→ TASK BRIEF:
Using the data beneath, show every line that includes the word "Image".

→ DATA FOR THE TASK:
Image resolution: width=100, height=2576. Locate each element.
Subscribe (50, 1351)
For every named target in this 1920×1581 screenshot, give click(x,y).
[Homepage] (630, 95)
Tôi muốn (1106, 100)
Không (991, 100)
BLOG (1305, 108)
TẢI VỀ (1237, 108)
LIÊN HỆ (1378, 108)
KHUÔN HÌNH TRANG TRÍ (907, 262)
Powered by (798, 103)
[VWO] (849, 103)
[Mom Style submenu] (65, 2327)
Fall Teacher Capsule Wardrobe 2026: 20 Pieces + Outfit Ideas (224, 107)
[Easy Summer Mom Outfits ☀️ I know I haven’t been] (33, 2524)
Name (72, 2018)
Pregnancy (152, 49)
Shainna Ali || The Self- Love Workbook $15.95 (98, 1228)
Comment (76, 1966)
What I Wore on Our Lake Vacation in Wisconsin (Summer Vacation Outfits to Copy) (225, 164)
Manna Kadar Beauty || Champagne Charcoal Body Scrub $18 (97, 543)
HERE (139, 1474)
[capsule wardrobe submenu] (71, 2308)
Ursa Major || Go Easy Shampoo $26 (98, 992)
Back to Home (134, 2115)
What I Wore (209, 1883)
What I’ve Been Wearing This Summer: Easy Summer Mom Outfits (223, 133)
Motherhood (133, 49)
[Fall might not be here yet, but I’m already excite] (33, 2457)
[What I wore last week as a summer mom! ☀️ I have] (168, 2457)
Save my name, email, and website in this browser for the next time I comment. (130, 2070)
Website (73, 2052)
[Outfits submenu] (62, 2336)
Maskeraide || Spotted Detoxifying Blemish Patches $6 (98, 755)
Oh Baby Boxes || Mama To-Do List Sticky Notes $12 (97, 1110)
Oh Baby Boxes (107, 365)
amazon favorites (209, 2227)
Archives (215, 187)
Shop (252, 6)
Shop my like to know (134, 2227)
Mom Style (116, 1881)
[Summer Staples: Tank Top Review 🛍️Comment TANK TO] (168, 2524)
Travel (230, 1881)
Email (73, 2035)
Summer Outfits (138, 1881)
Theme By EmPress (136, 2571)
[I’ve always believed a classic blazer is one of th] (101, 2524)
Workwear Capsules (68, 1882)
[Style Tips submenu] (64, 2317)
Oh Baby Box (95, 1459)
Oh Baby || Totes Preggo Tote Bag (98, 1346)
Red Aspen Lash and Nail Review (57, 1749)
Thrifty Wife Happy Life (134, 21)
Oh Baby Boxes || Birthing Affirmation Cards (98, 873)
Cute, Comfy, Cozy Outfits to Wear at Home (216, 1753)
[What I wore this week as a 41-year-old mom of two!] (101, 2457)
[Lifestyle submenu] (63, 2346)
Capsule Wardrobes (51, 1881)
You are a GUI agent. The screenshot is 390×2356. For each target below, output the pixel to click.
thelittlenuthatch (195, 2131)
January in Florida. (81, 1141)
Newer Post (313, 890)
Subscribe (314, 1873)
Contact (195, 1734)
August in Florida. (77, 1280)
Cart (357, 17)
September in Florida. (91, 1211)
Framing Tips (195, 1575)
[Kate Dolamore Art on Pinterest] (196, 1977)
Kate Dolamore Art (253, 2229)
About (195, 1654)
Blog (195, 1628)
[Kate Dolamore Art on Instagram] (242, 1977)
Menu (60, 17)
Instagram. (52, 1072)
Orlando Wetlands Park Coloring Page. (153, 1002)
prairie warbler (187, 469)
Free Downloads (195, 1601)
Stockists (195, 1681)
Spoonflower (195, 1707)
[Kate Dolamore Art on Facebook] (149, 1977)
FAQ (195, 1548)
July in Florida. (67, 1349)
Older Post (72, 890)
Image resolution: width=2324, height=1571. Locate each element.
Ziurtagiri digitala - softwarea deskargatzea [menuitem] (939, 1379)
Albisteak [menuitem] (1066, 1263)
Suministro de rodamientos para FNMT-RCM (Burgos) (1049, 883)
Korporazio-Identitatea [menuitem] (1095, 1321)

→ THE ANSWER:
Image resolution: width=100, height=2576. Locate each element.
Image resolution: width=2324, height=1571. Locate each element.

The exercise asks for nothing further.